PROBLEM STATEMENT - The answer must be an exact reproduction of the lines from the start of the records below through the line containing "This screenshot has height=576, width=1024.", and nothing more.

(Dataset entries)

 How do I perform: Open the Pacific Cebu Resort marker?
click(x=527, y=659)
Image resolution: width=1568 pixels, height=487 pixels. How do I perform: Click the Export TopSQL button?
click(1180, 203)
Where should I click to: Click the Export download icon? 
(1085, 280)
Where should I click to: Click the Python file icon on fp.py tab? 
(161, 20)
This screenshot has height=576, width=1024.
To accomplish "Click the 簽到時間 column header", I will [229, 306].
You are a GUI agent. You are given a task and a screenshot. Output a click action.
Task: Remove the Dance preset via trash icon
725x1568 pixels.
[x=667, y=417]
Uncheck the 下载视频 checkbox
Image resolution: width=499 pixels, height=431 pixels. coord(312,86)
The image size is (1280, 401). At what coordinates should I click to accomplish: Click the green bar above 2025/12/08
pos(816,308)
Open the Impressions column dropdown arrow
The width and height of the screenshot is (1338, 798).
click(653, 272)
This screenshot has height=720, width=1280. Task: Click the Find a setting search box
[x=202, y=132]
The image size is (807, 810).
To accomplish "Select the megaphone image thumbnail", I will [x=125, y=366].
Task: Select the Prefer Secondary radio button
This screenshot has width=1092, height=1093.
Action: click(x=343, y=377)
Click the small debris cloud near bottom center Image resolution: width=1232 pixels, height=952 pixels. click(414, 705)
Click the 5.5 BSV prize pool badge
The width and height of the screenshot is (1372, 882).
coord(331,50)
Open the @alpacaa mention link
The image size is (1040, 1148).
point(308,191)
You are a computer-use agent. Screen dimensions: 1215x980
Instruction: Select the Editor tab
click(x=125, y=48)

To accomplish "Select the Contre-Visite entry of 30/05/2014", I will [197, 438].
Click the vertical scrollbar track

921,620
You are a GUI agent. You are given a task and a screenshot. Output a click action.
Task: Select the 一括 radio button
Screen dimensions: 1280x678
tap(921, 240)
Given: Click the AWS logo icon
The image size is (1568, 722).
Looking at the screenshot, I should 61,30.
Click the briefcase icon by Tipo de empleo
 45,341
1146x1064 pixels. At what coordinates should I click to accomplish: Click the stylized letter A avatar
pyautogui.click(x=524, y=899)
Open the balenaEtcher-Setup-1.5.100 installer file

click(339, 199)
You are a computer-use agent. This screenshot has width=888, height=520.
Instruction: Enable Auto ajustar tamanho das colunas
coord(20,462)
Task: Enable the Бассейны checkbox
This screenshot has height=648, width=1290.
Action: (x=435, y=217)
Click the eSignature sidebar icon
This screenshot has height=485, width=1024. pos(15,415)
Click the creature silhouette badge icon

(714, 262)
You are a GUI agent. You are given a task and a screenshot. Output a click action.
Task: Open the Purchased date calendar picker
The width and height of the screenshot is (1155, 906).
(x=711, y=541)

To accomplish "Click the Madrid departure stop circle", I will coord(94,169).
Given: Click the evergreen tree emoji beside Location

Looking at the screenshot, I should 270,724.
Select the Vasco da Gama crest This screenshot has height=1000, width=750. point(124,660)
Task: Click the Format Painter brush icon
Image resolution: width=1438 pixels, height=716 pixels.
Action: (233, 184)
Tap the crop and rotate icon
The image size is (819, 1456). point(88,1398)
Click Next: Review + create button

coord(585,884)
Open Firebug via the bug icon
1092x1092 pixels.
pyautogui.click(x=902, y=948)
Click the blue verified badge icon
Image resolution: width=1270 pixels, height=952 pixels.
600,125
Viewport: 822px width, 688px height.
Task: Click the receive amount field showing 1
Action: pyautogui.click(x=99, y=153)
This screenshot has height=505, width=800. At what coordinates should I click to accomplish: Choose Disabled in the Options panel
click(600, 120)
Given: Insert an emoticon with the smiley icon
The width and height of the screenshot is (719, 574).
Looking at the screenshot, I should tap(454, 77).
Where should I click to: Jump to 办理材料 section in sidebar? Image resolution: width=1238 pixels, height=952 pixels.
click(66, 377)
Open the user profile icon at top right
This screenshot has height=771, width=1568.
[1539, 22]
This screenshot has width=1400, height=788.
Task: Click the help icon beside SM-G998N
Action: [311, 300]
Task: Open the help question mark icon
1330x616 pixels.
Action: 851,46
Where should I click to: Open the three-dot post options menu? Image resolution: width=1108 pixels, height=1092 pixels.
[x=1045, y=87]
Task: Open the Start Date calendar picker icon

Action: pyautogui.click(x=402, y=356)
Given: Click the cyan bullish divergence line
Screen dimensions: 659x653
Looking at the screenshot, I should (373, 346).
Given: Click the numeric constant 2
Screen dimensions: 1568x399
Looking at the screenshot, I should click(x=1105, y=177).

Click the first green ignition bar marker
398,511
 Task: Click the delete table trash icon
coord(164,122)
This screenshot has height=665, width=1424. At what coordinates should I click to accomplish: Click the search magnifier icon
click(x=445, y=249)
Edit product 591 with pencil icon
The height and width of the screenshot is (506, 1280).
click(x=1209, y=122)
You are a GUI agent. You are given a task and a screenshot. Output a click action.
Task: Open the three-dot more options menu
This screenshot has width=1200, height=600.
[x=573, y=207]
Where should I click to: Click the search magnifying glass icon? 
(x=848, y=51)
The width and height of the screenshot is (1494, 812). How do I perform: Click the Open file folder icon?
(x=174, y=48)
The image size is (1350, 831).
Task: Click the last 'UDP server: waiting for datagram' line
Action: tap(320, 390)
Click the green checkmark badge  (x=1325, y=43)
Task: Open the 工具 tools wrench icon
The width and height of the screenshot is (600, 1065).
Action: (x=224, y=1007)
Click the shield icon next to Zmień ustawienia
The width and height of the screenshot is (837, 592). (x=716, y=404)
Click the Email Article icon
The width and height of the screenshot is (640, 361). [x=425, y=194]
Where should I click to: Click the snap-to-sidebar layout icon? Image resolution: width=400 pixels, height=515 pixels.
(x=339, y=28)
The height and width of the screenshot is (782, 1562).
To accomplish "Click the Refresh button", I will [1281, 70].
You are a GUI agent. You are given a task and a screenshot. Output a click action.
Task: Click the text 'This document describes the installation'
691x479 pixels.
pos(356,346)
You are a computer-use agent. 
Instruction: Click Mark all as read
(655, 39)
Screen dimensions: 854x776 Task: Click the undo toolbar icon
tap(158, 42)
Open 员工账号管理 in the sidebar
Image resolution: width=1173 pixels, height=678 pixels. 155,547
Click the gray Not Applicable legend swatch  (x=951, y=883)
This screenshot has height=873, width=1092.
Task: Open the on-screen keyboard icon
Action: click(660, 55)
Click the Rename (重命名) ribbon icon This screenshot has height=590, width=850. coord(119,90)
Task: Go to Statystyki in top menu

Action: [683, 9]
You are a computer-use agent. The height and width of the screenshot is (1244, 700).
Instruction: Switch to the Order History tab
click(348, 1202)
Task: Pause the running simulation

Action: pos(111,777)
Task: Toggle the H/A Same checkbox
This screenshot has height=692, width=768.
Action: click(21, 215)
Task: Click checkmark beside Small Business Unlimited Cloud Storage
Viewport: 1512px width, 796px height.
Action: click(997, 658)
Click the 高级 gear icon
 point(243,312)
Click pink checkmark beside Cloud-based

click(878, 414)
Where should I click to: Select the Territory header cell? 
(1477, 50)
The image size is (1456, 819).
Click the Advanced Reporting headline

SOLUTION FOR THIS EXERCISE -
 How do I perform: Open the Pacific Cebu Resort marker?
click(x=527, y=659)
Image resolution: width=1568 pixels, height=487 pixels. How do I perform: Click the Export TopSQL button?
click(1180, 203)
Where should I click to: Click the Export download icon? 
(1085, 280)
Where should I click to: Click the Python file icon on fp.py tab? 
(161, 20)
This screenshot has height=576, width=1024.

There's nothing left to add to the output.